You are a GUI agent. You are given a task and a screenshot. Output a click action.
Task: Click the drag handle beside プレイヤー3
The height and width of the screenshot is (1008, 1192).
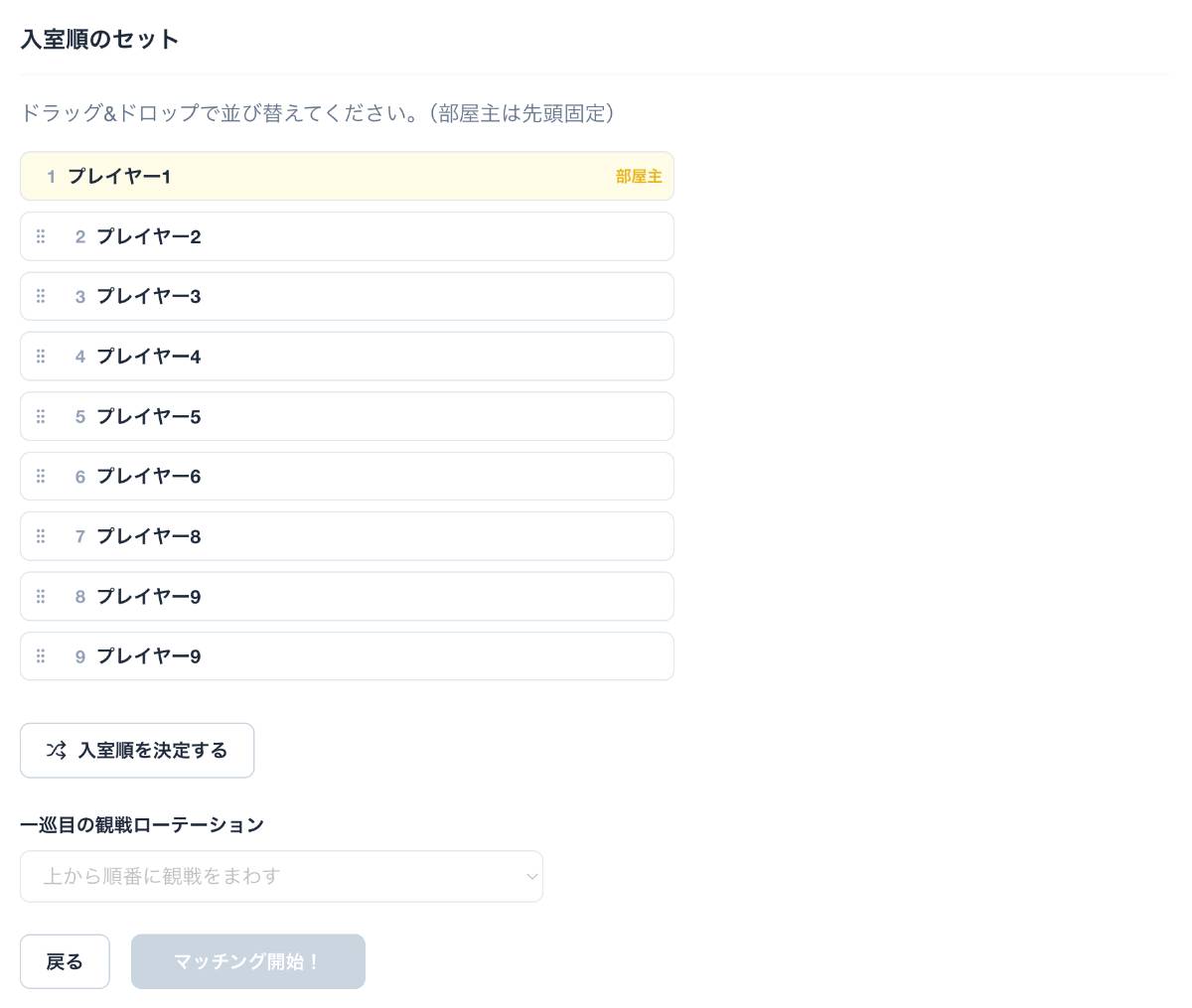point(41,296)
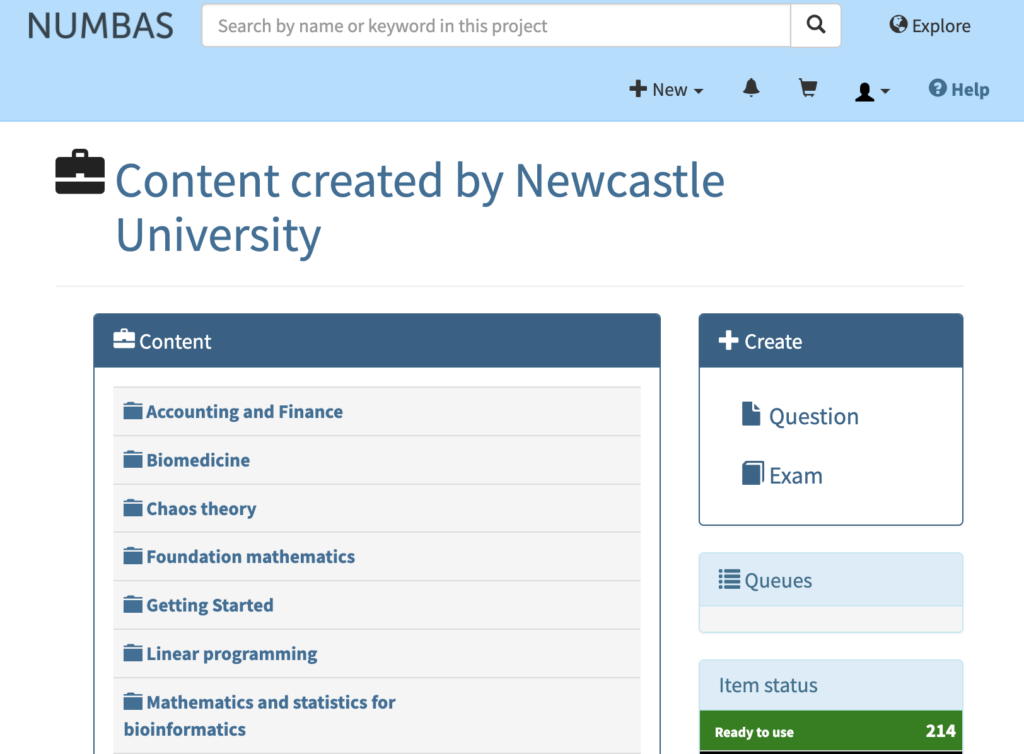This screenshot has height=754, width=1024.
Task: Click the magnifying glass search button
Action: 816,25
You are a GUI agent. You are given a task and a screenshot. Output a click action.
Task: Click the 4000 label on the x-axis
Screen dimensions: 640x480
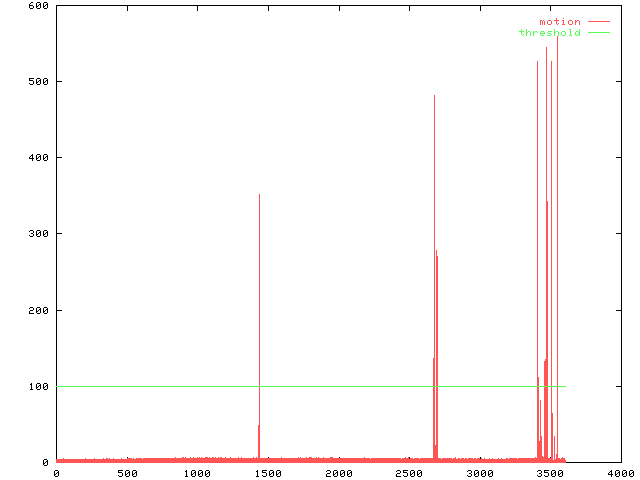620,473
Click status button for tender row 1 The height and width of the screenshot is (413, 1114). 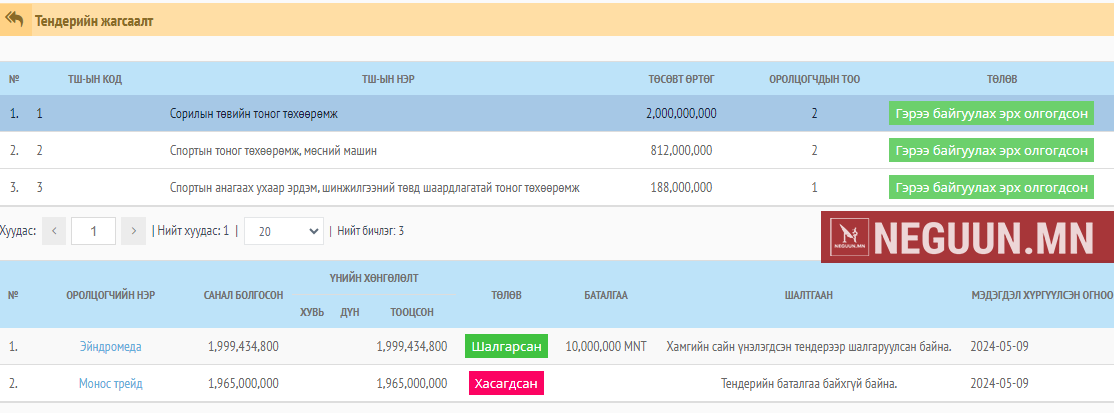click(991, 114)
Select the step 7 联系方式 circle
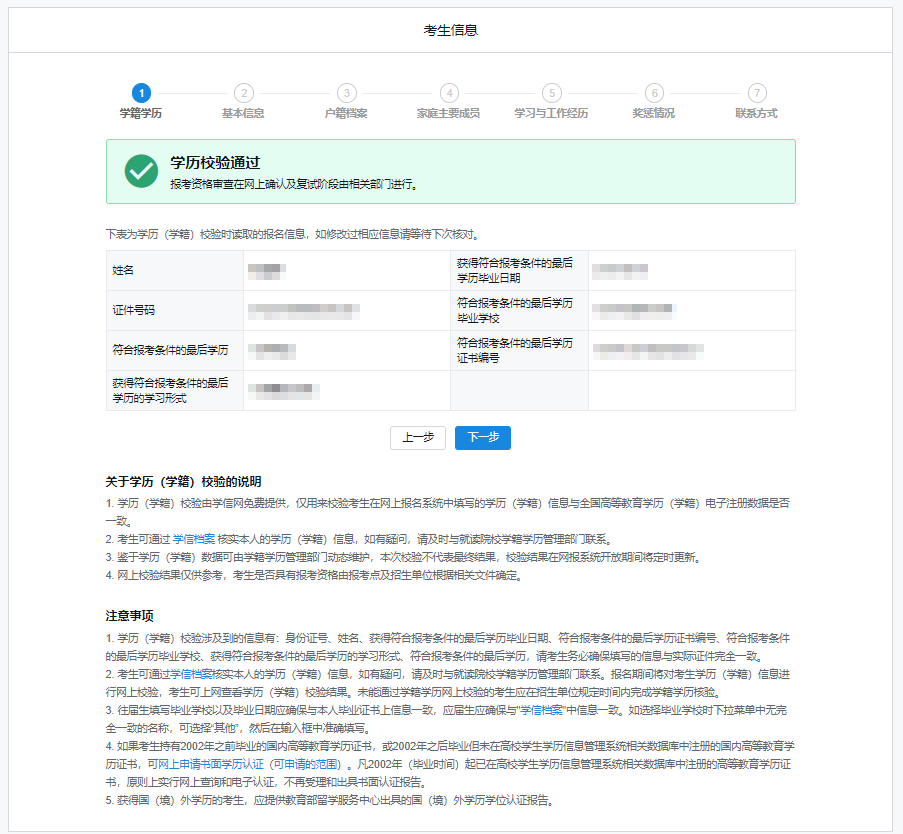903x834 pixels. tap(757, 93)
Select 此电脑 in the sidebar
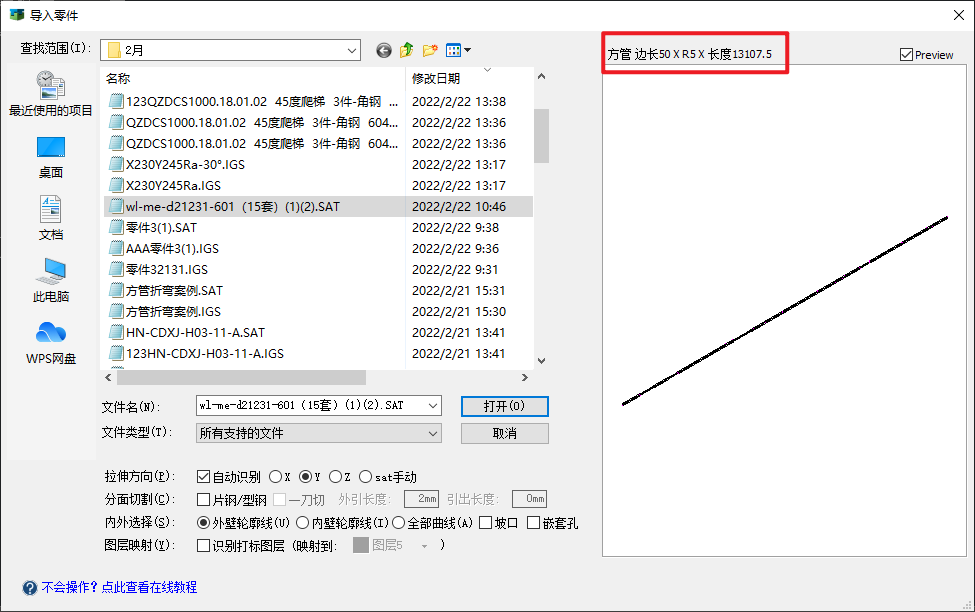975x612 pixels. (x=50, y=280)
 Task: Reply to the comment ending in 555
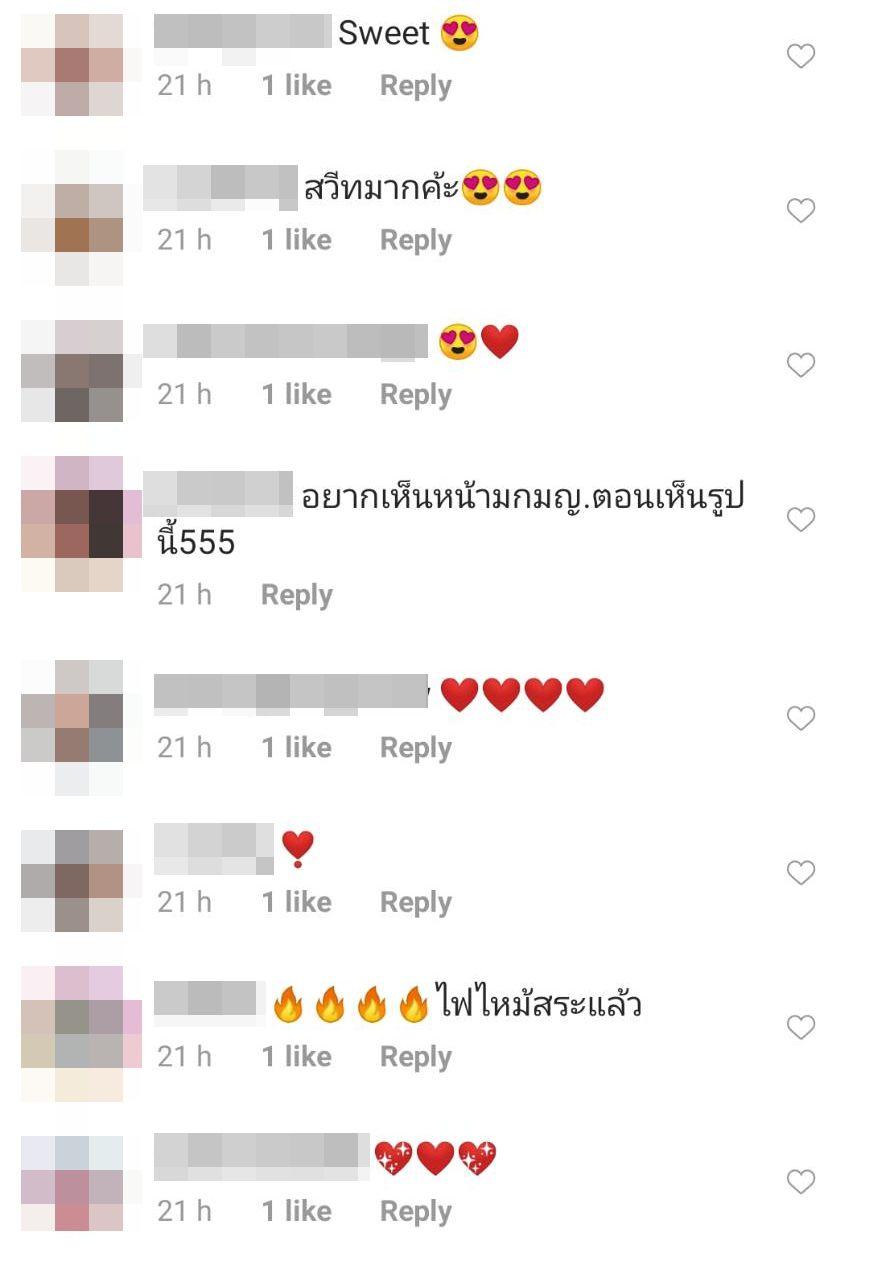[297, 596]
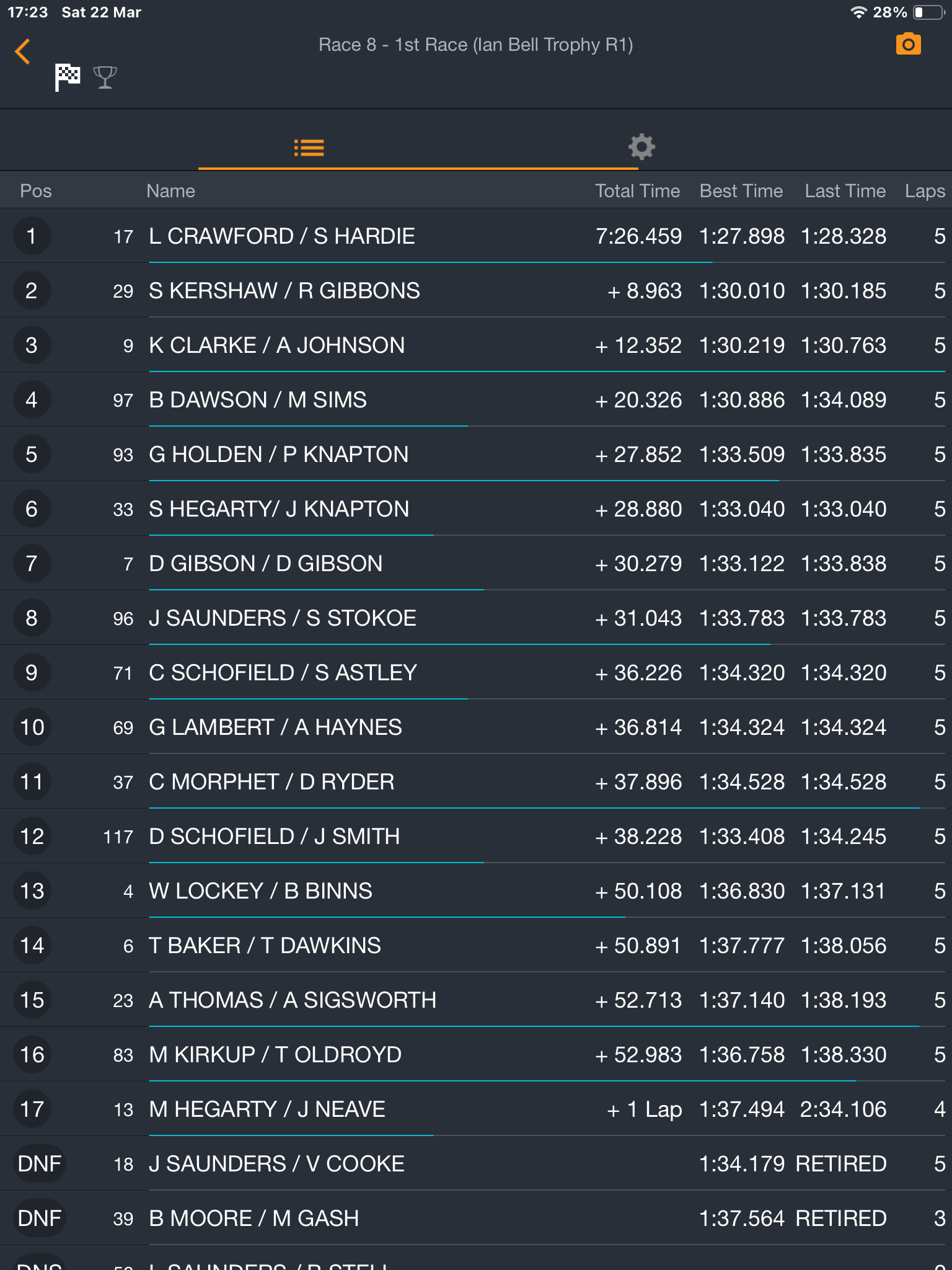The image size is (952, 1270).
Task: Select the trophy icon
Action: [105, 78]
= = =
◆ **AIM OF THE EXERCISE**:
Leave the pictures out, and copy exactly each line from the one containing "Select 此电脑 in the sidebar" through the final line of the data.

◆ **ANSWER SECTION**:
Select 此电脑 in the sidebar
975x612 pixels. (x=50, y=280)
 Task: Reply to the comment ending in 555
[297, 596]
The image size is (952, 1270).
Task: Select the trophy icon
Action: [105, 78]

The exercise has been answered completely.